Debt and other liabilities become risky for a business when it cannot easily meet these obligations, either with free cash flow or by raising capital at an attractive price. In the worst case scenario, a business can go bankrupt if it cannot pay its creditors. However, a more common (but still costly) situation is where a company has to dilute its shareholders at a cheap stock price just to get its debt under control. Of course, many companies use debt to finance growth without any negative consequences. When we think of a business’s use of debt, we first look at cash flow and debt together.
See our latest review for Vulcabras Azaleia
What is Vulcabras Azaleia’s net debt?
As you can see below, at the end of March 2021, Vulcabras Azaleia was in debt of R $ 311.6 million, up from R $ 81.0 million a year ago. Click on the image for more details. However, because it has a cash reserve of R $ 146.8 million, its net debt is lower, at around R $ 164.8 million.
How healthy is Vulcabras Azaleia’s track record?
Zooming in on the latest balance sheet data, we can see that Vulcabras Azaleia had liabilities of R $ 334.0 million due within 12 months and liabilities of R $ 227.6 million due beyond. In return, he had R $ 146.8 million in cash and R $ 515.7 million in receivables due within 12 months. Thus, he can boast of R $ 100.9 million in liquid assets more than total Liabilities.

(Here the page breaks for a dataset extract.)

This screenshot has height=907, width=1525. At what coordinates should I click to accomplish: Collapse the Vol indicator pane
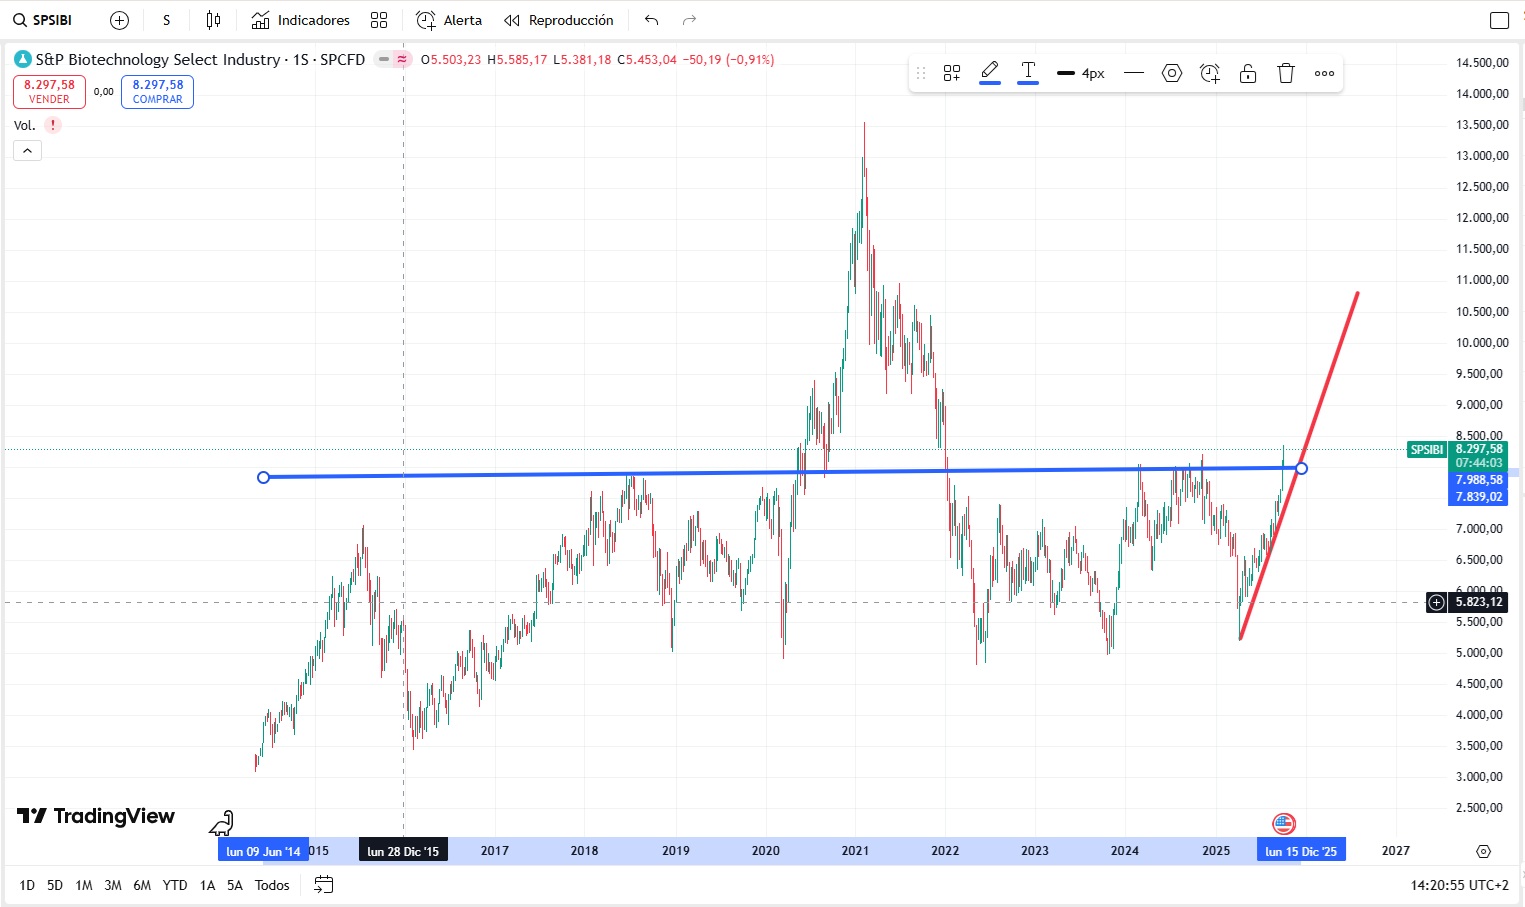point(27,150)
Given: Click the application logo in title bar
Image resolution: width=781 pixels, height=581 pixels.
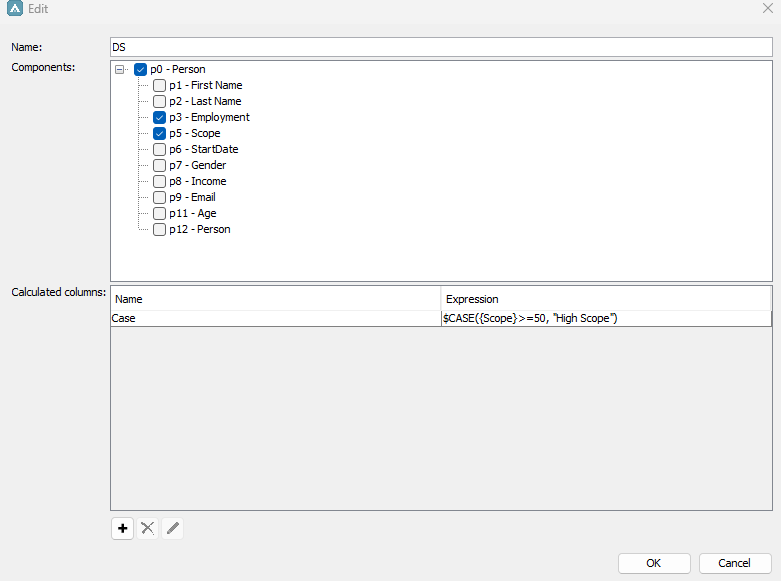Looking at the screenshot, I should tap(14, 9).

This surplus suggests that Vulcabras Azaleia has a prudent balance sheet, and could probably eliminate its debt without too much difficulty.
In order to size a company’s debt against its profits, we calculate its net debt divided by its earnings before interest, taxes, depreciation and amortization (EBITDA) and profit before interest and taxes (EBIT) divided by its interest expenses. its interest coverage). In this way, we consider both the absolute quantum of the debt, as well as the interest rates paid on it.

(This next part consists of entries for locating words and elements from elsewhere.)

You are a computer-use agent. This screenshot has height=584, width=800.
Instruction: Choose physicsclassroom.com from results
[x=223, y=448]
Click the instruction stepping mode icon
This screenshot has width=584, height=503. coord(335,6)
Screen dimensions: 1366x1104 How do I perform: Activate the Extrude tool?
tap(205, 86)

Vulcabras Azaleia’s net debt is only 1.0 times its EBITDA. And its EBIT covers its interest costs 12.0 times more. We could therefore say that he is no more threatened by his debt than an elephant is by a mouse. In fact, Vulcabras Azaleia’s saving grace is its low level of debt, as its EBIT has fallen 24% in the past twelve months. When it comes to paying down debt, lower income is no more helpful to your health than sugary sodas. There is no doubt that the balance sheet tells us the most about debt. But ultimately, the company’s future profitability will decide whether Vulcabras Azaleia can strengthen its balance sheet over time. So if you are focused on the future you can check out this free report showing analysts’ earnings forecasts.

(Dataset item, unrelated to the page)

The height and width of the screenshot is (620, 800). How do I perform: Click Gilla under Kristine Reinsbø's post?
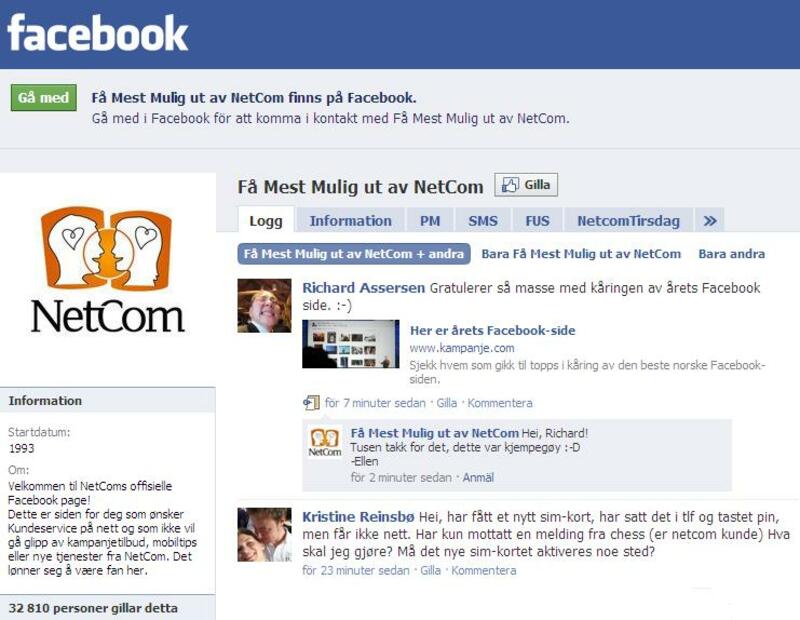point(430,571)
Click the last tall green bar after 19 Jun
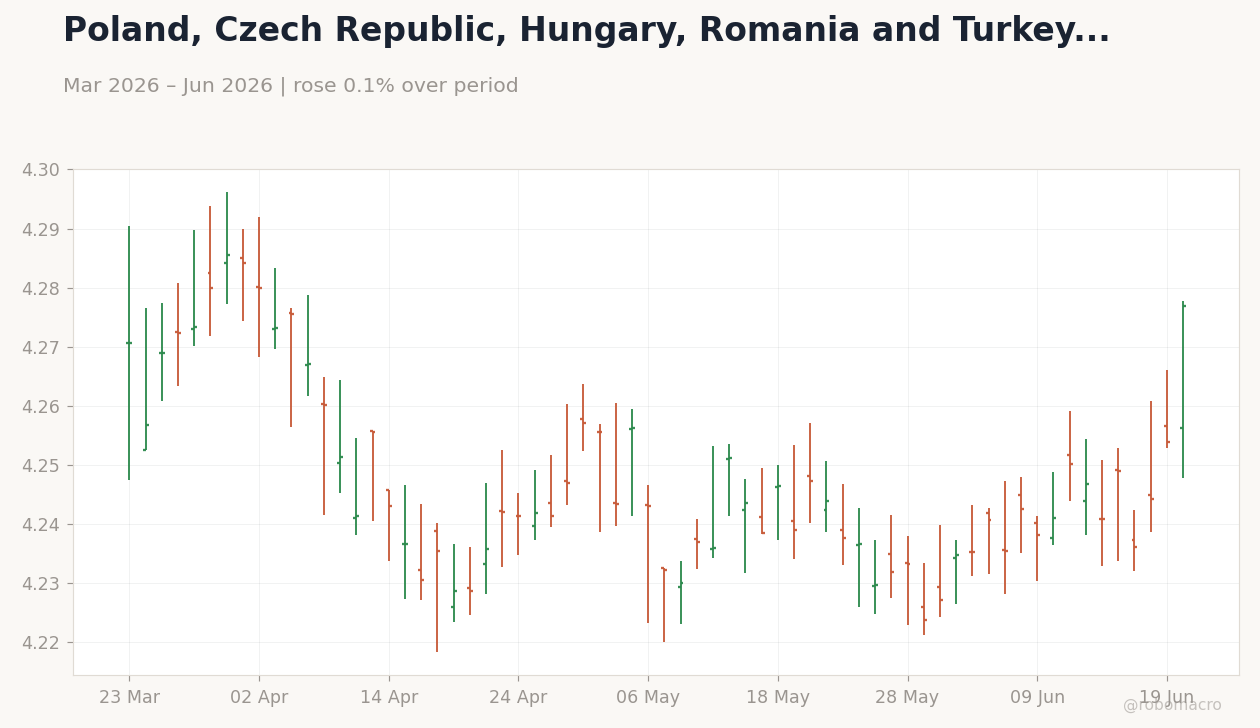Image resolution: width=1260 pixels, height=728 pixels. (x=1183, y=389)
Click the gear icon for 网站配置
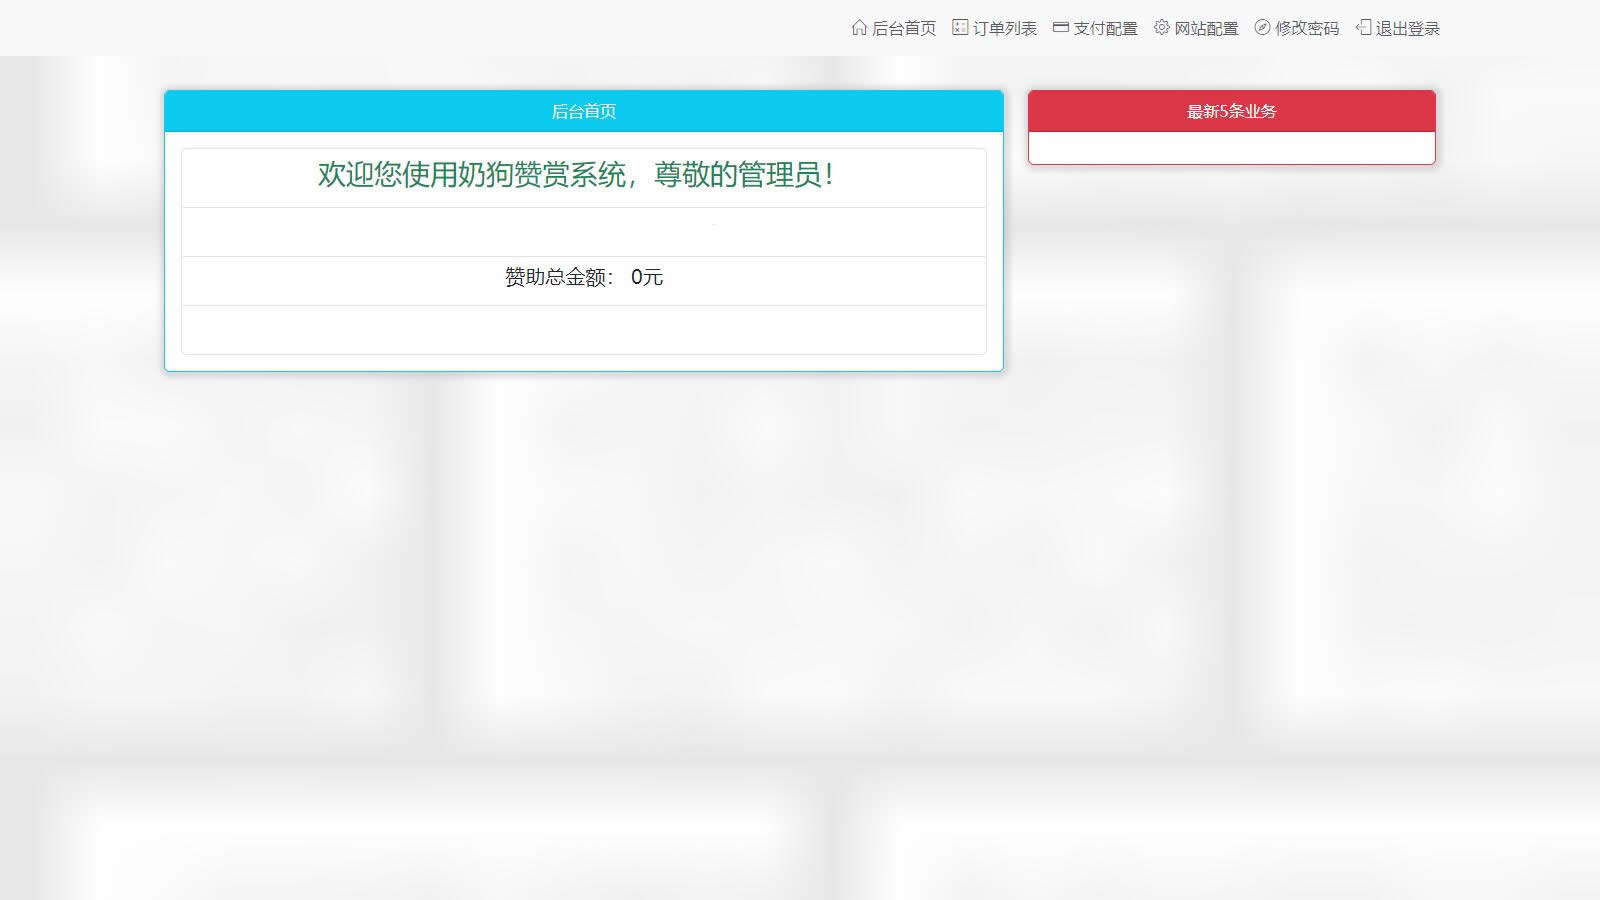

But our last consideration is also important, because a company cannot pay its debt with profits on paper; he needs cash. We must therefore clearly examine whether this EBIT leads to a corresponding free cash flow. In the past three years, Vulcabras Azaleia has burned a lot of money. While investors no doubt expect this situation to reverse in due course, it clearly means that its use of debt is riskier.
Our point of view
While Vulcabras Azaleia’s conversion of EBIT to free cash flow makes us cautious about this, its record of (non) growth in its EBIT is no better. But on the brighter side of life, its coverage of interest leaves us more sporty. In view of all the angles mentioned above, it seems to us that Vulcabras Azaleia is a somewhat risky investment because of its debt. This isn’t necessarily a bad thing, as leverage can increase returns on equity, but it’s something to be aware of. There is no doubt that the balance sheet tells us the most about debt. However, not all investment risks lie on the balance sheet – far from it. For example – Vulcabras Azaleia has 2 warning signs we think you should be aware of this.
If, after all of this, you’re more interested in a fast-growing company with a rock-solid balance sheet, then check out our list of cash-flow net-growth stocks right now.